SIMMS, OPALA and SUMMERS, JJ., concur in judgment.
NOTES
[1] 56 O.S.Supp. 1982, § 237.1 authorizes DHS to enter into contracts with District Attorneys for the enforcement and collection of child support.
[2] 12 O.S.Supp. 1984, § 2012(B)(6).
[3] 12 Ohio St. 1991, § 952(b)(3).
[4] Niemeyer v. U.S. Fidelity and Guaranty Company, 789 P.2d 1318, 1321 (Okla. 1990).
[5] Allred v. Rabon, 572 P.2d 979, 981 (Okla. 1977).
[6] Hess v. Excise Board of McCurtain County, 698 P.2d 930, 932 (Okla. 1985).
[7] Dana v. State, 656 P.2d 253, 258 (Okla. 1982).
[8] Seventeen Hundred Peoria, Inc. v. City of Tulsa, 422 P.2d 840, 843-44 (Okla. 1966), quoting City of Bristow, ex. rel. Hedges v. Groom, 194 Okla. 384, 151 P.2d 936, 940 (1944).
[9] 42 U.S.C. § 651.
[10] 42 U.S.C. § 654.
[11] See e.g. 56 O.S.Supp. 1983, §§ 231 et seq.

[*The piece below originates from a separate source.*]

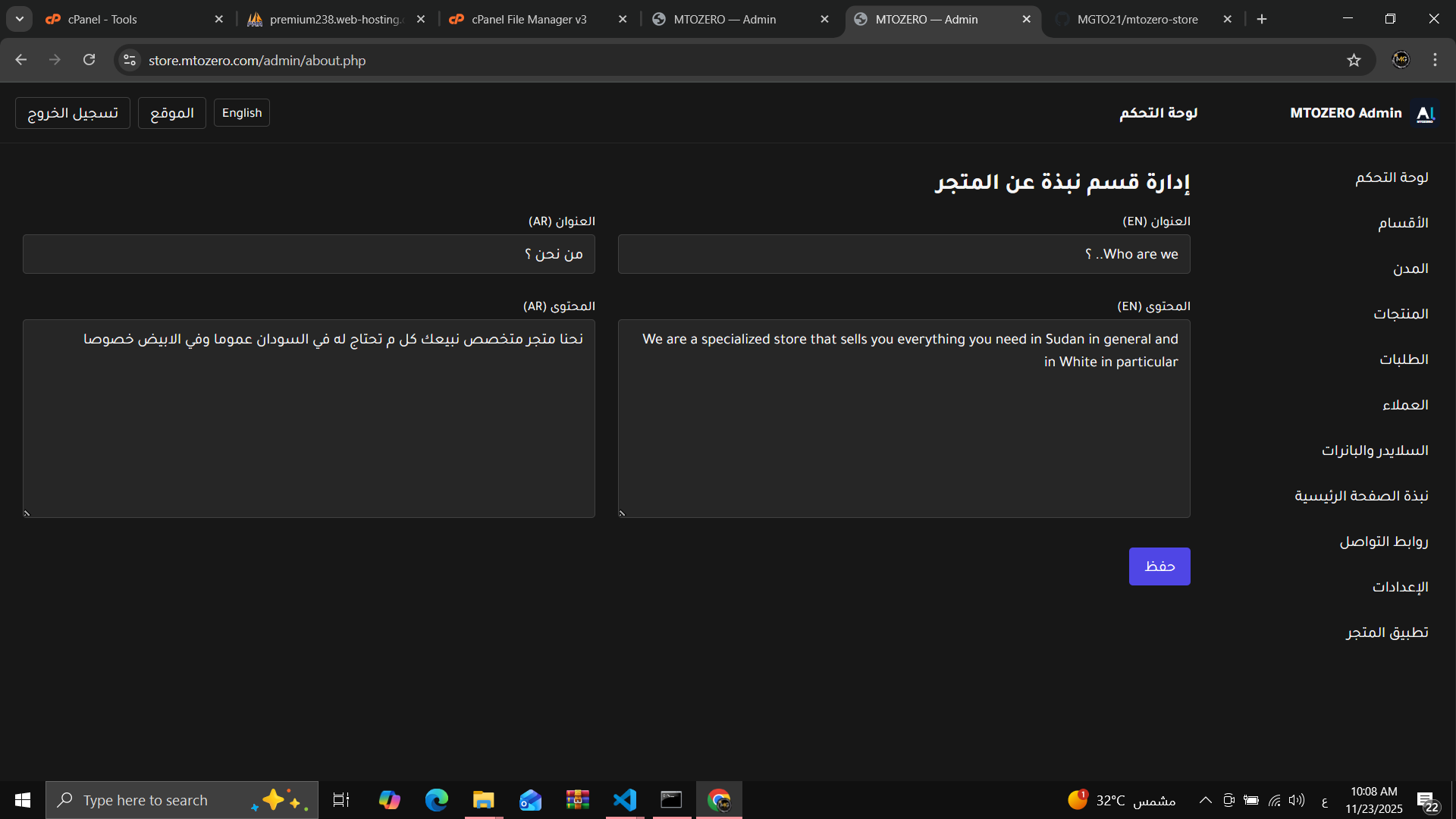
Task: Launch Microsoft Edge from taskbar
Action: click(x=437, y=800)
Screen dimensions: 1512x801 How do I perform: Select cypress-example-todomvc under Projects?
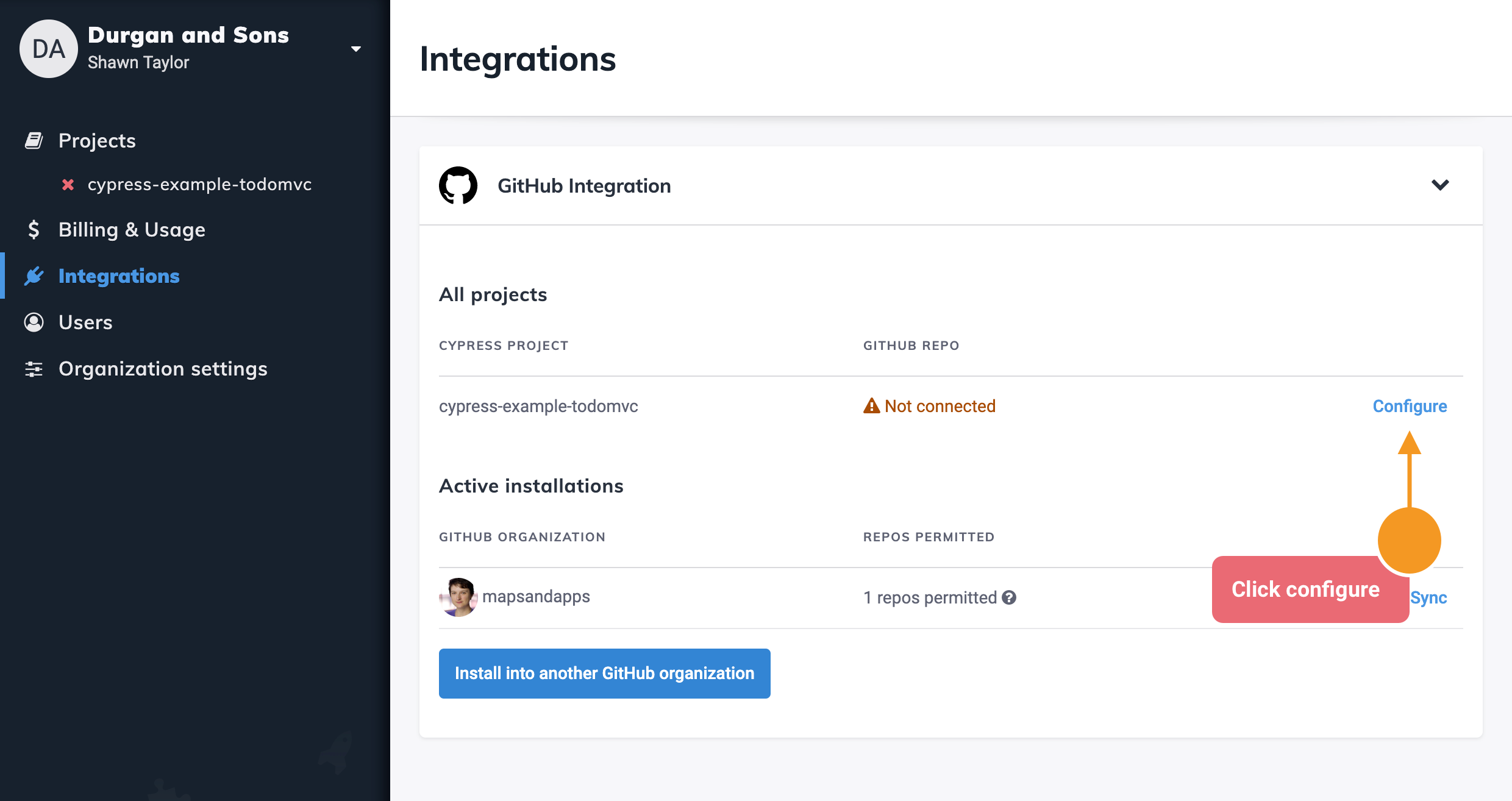[x=200, y=185]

[12] 56 O.S.Supp. 1982, § 237.1.
[13] 42 U.S.C. § 654(6)(A). Haney informs us in her appellate brief she is not receiving any state or federal aid. For the purposes of this opinion we assume such fact as true.
[14] See State ex. rel. Dept. of Human Services v. Huffman, 175 W. Va. 401, 332 S.E.2d 866, 869 (1985); Medsker v. Adult & Family Services Division, 42 Or. App. 769, 601 P.2d 865 (1979); County of Santa Clara v. Support, Inc., 89 Cal. App. 3d 687, 701, 152 Cal. Rptr. 754, 763 (Cal. App. 1979); Gibson v. Johnson, 35 Or. App. 493, 582 P.2d 452 (1978).
[15] Warlick v. Public Welfare Division, 29 Or. App. 21, 562 P.2d 223, 225 (1977).
[16] Jager v. County of Alameda, 8 Cal. App. 4th 294, 10 Cal. Rptr. 2d 293, 295 (1 Dist. 1992); Gibson v. Johnson, 582 P.2d at 456, supra, note 14.
[17] 56 O.S.Supp. 1987, § 237(E).
[18] 56 O.S.Supp. 1988, § 235.
[19] Carelli v. Howser, 923 F.2d 1208, 1210-1211 (6th Cir.1991); South Carolina Dept. of Social Services v. Deglman, 290 S.C. 542, 351 S.E.2d 864, 865-866 (1986); see S.Rep. No. 1356, 93rd Cong., 2d Sess., reprinted in 1974 U.S.Code Cong. & Ad.News 8133, 8145-46, 8158.
[20] Carelli v. Howser, 923 F.2d at 1211, supra, note 19.
[21] 19 O.S.Supp. 1992, § 215.4.
[22] 19 Ohio St. 1991, § 215.7.
[23] Lee v. State, 28 Okla. Crim. 397, 231 P. 324 (1924).